МАЙКЛЭто, безусловно, так, и я много играл с инструментами, которые просто предназначены для представления конкретных индивидуальных систем. В качестве примера я приведу YouTube-канал моего друга Гранта Сандерсона3Blue1Brown. Это не инструмент, но, по крайней мере, наглядно показывает суть. Он делает эти прекрасные анимированные 3D-графики, которые показывают системы из иллюстраций явлений и математики, иногда из физики, иногда из других областей, но чаще всего сформированные из математики. Вы просто способны построить интуицию, часто относительно легко, видя эти виды анимированных рисунков, которые вы не смогли бы получить никаким другим способом. Это чрезвычайно поразительно. Я имею в виду, что это очень простой пример и очень распространенный, но во многих отношениях мне кажется, что в каком-то смысле жаль, что он не является более обыденным. Это требует немалых стартовых затрат. В той мере, в какой мы можем сделать такие вещи более простыми и легкими, это, безусловно, хороший генератор интуиции.

«Система визуальной обработки очень мощная.
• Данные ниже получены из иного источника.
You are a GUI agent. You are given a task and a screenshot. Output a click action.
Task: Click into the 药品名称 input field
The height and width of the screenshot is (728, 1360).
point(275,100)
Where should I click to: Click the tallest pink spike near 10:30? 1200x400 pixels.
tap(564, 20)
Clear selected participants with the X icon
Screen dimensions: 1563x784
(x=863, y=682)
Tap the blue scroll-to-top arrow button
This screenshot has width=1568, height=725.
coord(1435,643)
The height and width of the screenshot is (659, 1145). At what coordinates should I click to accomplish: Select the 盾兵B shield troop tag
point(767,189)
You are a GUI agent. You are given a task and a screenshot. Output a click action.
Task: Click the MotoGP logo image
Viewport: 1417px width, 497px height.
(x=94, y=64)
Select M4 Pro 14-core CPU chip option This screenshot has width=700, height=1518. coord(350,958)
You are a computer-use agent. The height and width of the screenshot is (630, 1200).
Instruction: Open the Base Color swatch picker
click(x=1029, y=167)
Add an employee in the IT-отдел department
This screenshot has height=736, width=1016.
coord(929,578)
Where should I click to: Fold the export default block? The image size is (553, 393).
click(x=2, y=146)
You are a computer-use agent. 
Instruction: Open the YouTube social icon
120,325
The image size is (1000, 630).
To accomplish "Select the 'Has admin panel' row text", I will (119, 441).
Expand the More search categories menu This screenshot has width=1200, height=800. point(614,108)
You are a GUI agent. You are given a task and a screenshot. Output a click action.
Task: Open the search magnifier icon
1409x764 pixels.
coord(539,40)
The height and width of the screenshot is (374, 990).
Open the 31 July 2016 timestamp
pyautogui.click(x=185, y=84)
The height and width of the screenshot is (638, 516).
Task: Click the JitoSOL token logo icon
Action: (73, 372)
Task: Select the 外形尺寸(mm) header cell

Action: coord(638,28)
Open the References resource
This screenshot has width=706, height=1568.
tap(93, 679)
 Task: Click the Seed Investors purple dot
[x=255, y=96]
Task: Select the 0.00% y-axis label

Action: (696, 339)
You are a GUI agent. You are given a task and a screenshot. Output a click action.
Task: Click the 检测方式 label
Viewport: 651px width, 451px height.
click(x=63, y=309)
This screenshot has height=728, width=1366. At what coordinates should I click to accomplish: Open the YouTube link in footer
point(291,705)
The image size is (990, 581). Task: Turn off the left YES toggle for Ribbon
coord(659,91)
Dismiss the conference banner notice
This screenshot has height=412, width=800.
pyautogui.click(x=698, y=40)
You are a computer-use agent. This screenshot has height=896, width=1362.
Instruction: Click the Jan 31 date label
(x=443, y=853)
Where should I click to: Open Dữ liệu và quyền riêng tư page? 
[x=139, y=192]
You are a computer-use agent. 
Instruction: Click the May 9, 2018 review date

Она работает параллельно, тогда как символьные манипуляции, которыми я занимался раньше… они очень похожи на последовательные».

ДЕВОН: Действительно, трудно создавать графику такого качества, как Грант для своих видео, но я думаю, что есть относительно низкие планки, которые люди все еще не преодолевают. Даже простое построение линейного графика часто может быть очень наглядным. Я даже не могу сосчитать, сколько раз в компании я тратил час или два на то, чтобы нарисовать визуальное изображение, объясняющее мои мысли, и думал: «Это не очень поможет. Это пустая трата времени. Лучше бы я занимался реальной работой». А потом я рассказываю об этом другим людям в своей команде, и они говорят: «О, теперь я понимаю». В этом есть смысл. Иногда вокруг этой диаграммы формируется целая команда, которая решает проблему. Это всегда так ценно. Я всегда потом себя пинаю и думаю: почему бы мне не тратить на это больше времени? Потому что вдруг все эти люди понимают то, чего раньше не понимали. И я сам стал лучше понимать. Потому что, когда я нарисовал это, я понял: «О, это не совсем сходится» или «Это то, что у меня в голове, на самом деле не очень хорошо отображается на бумаге». Это означает либо то, что что-то не так, либо то, что есть какой-то способ, которым я это представляю, который не совсем точно отражает суть. Но да, такие вещи всегда очень ценны. Мне кажется, что большинство людей недооценивают их, в том числе и я. Почему так?

МАЙКЛИ я в том числе, это забавно. Вопрос, почему вы знаете, что разные представления одних и тех же идей так сильно помогают? Совершенно ясно, что у многих людей есть такой опыт. Мне нравится Венкатеш Рао, писатель. Он любит рисовать два на два абсолютно все. Да, они заставляют вас думать о вещах немного по-другому. Да, есть дешевый ответ, но я думаю, что есть и лучший ответ. Дешевый ответ заключается в том, что, когда вы упорядочиваете что-то в новом представлении, иногда становится легче увидеть другие связи, которые формально ускользали от вас, так что вы видите: «О, это может быть связано с этой другой вещью» и так далее, возможно, я думаю, что это лучший ответ.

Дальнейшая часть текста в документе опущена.